Monday, November 25, 2013

Pumpkin Apple Spice Cake

'Tis the pumpkin season! If you hadn't noticed by now from all the pumpkin flavored whatnot - lattes, candy, even body butter. Thankfully, while my love of pumpkin is isn't over the top. For instance, just a few weeks ago I embarked upon a Pumpkin Apple Spice Cake recipe of delicious wonder, mainly because I had a batch of spice buttercream frosting to use up before it went bad (or more importantly, before I ate it all). 
Sadly, I don't have any pictures of the finished cake this time. Bad panda, I know. We ate it too quickly! That should be a testament to just how delicious this recipe is. I would likely add some slightly toasted walnuts, were I to do this one again, or maybe a coating of crushed nuts on the perimeter of the cake. Mmmm...walnuts and spice frosting. See, this is exactly why I had to get that frosting out of my house! And with that I instruct you all to go forth, be prosperous, and make use of those holiday leftovers after this coming weekend. 
To make up for my lack of baked good beauty, here is a collection of cakes from this past year. Whew, 2013 was definitely the year of bigger, better cakes in my kitchen! Maybe I should try an ombre cake next??
And another collection of various baked goods from the past few months. All this cold weather has me thinking of trying out new territory - chicken and waffles! 
And of course, one of my little helpers. The ever inquisitive Zip, a.k.a. my shadow. The one who keeps me on my toes and gives me a reason to always clean up after myself. She'll be waiting for Thanksgiving Day madness...mainly for the scraps. Happy holidays!

Pumpkin Apple Spice Cake
Adapted from: Je suis alimentageuse
  • 2/3 cup butter, room temp.
  • 1 cup white granulated sugar
  • 3/4 cup pumpkin purée
  • 3/4 cup applesauce
  • 1 tbsp vanilla extract
  • 2 tsp pumpkin spice
  • Pinch of clove, ground
  • Pinch of nutmeg, ground
  • 4 tsp baking powder
  • 2 1/2 cups all purpose flour
  • 1/4 tsp salt
  • 1/2 cup almond milk (or other milk)
  • 2-3 cups of your favorite frosting
Preheat oven to 350F.

Cream together the butter and sugar until pale and smooth.

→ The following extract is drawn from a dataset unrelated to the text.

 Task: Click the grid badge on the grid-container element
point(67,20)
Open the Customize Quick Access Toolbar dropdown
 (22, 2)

Add in pumpkin purée, applesauce, and vanilla extract and mix until incorporated.

Sift in pumpkin spice and other spices, baking powder, flour and salt and mix, gradually adding almond milk until you get a thin yet viscous batter.

Divide the batter between two greased and lined 8" cake pans. Or if making cupcakes, fill each cup with a cupcake liner and then 2/3 full with batter.

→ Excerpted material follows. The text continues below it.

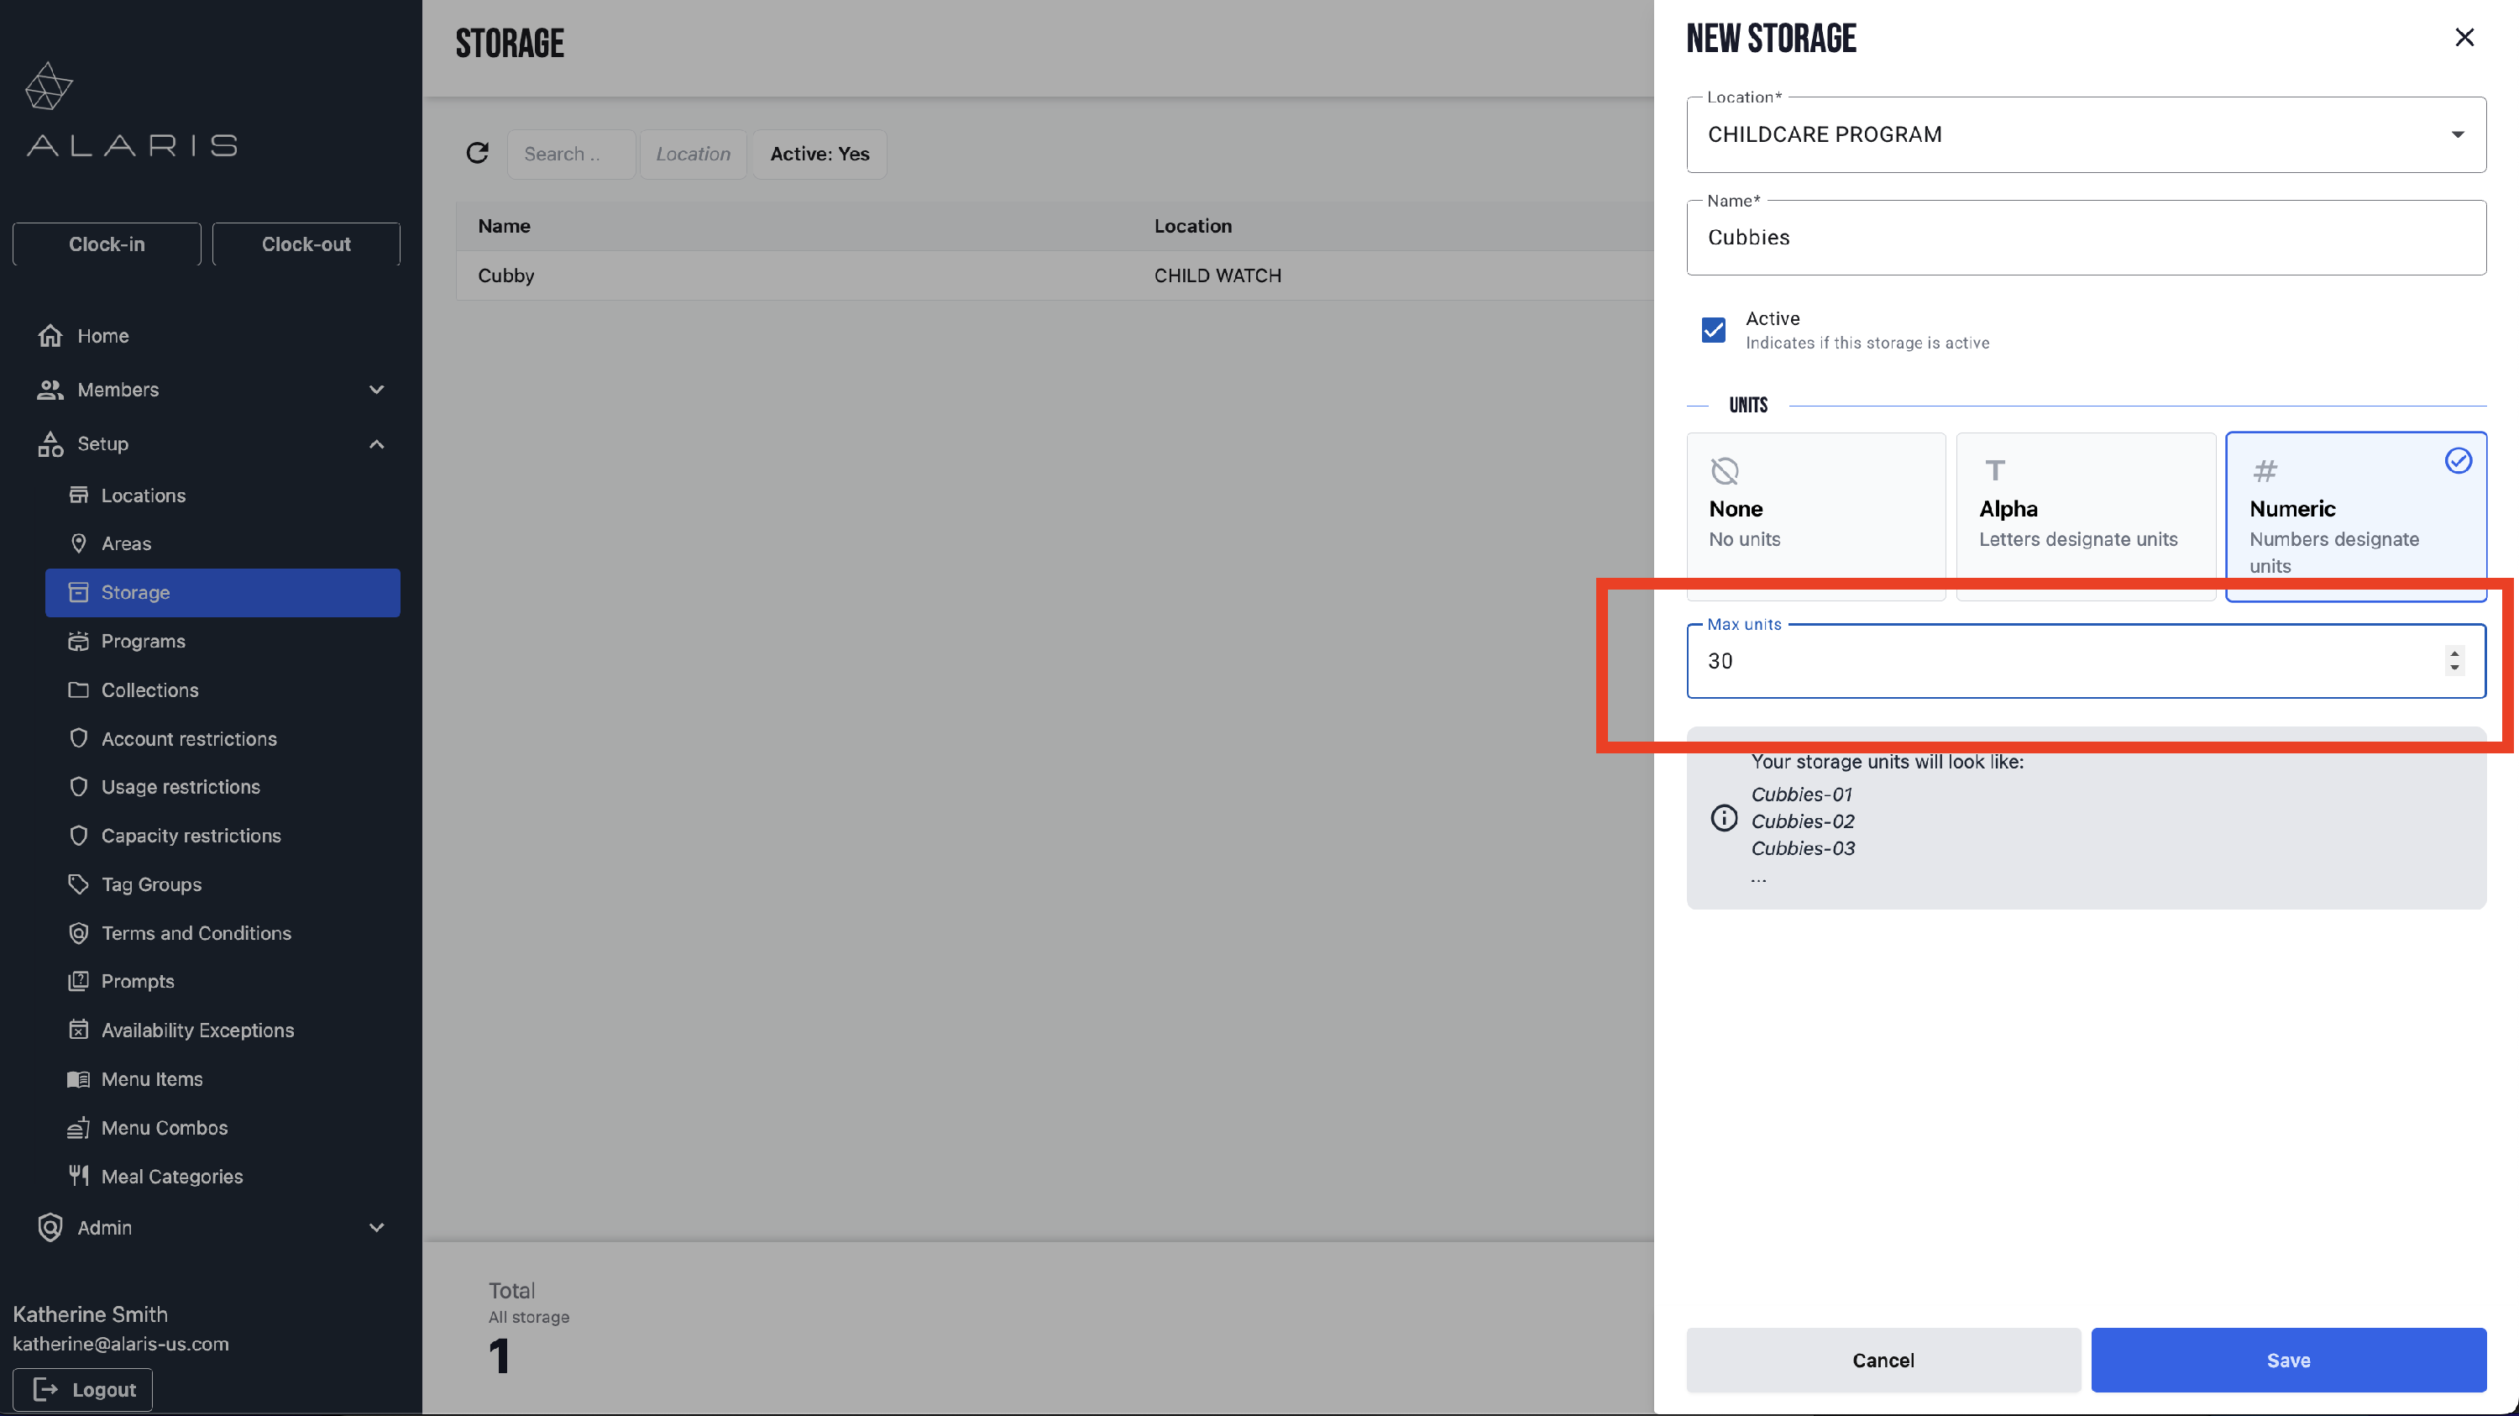Close the New Storage panel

Bake for 30-40 minutes, check to see if the cake is done by poking the middle of the cake with a cake tester or toothpick. It should come out either with moist crumbs sticking to it, or clean.

Remove from oven and let cool on a wire rack. After about 5 minutes, remove the cakes from the pan and let them rest on the wire rack.

Allow cakes to fully cool before frosting. Frost with your favorite buttercream frosting. Store in the fridge for up to a few days.